### Task instructions
Copy every line of the items below that contains the word "icon".

### Source records

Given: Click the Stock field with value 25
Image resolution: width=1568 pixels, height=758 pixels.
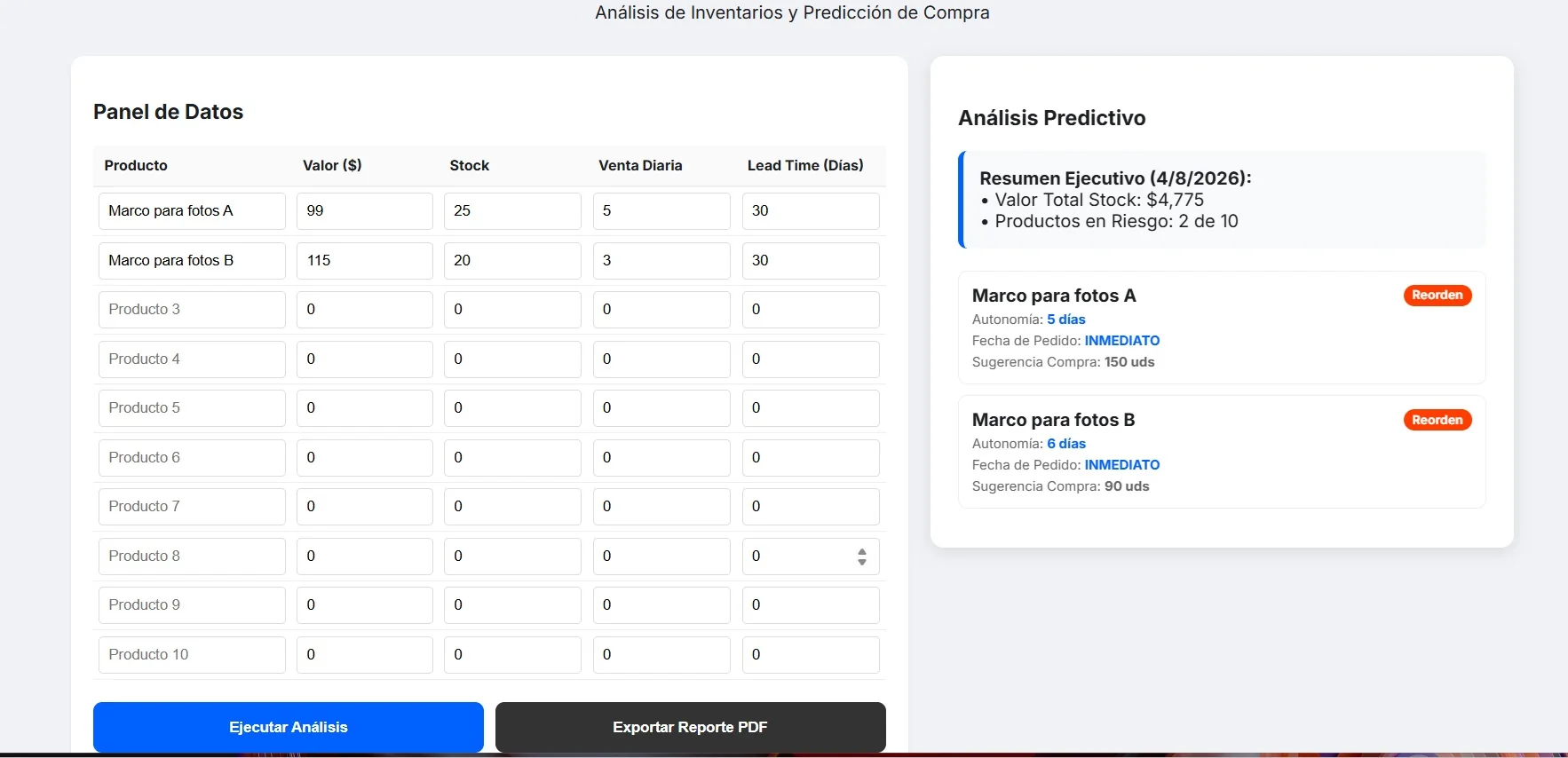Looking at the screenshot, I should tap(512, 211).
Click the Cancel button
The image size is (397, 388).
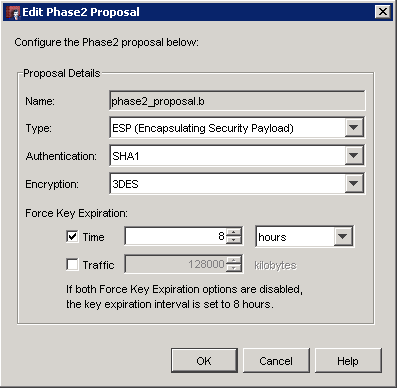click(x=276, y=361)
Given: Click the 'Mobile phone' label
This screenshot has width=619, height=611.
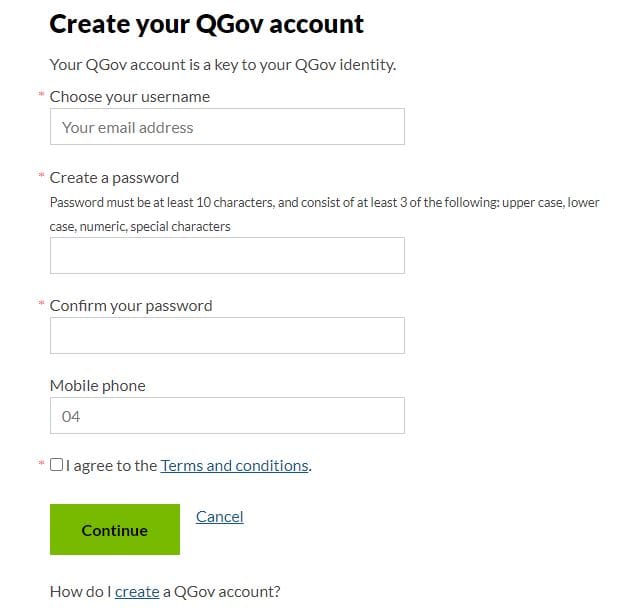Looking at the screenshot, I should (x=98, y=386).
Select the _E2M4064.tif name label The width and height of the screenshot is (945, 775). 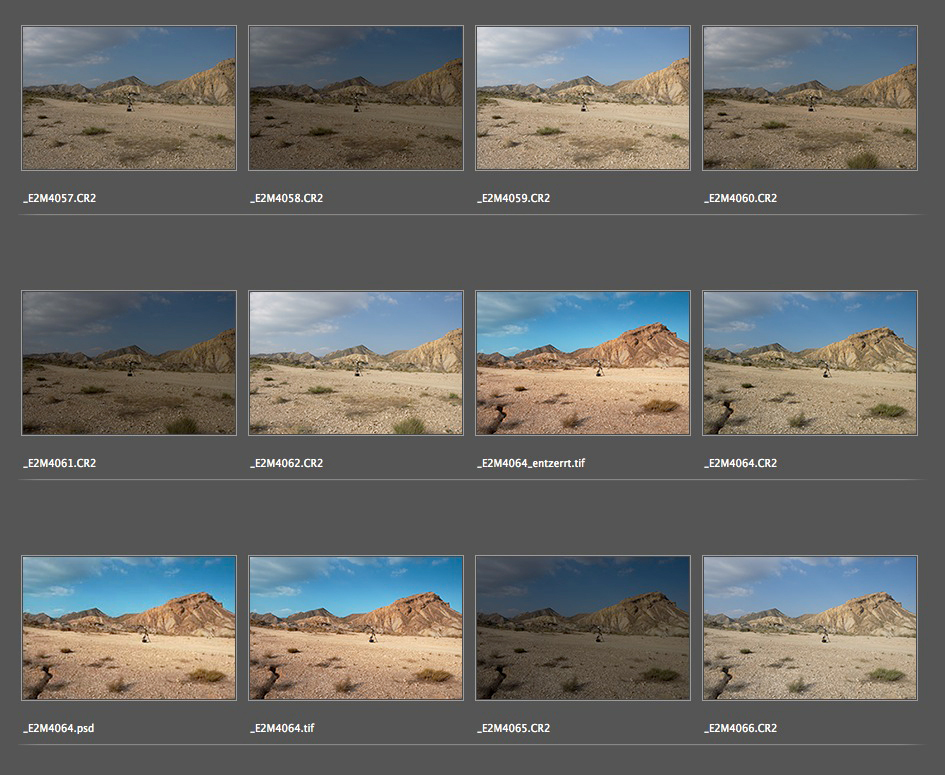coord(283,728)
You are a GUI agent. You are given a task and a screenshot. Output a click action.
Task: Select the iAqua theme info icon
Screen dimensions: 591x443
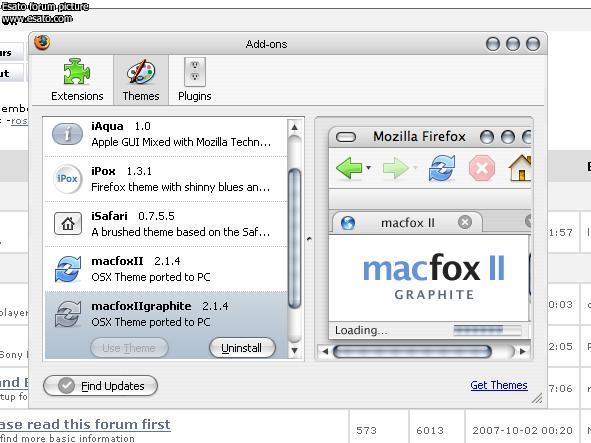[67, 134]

---

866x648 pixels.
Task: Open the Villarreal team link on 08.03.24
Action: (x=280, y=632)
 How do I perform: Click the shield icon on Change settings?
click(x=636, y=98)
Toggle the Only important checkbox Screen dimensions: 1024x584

### Written solution
Task: Select the iAqua theme info icon
 How do I perform: Click the shield icon on Change settings?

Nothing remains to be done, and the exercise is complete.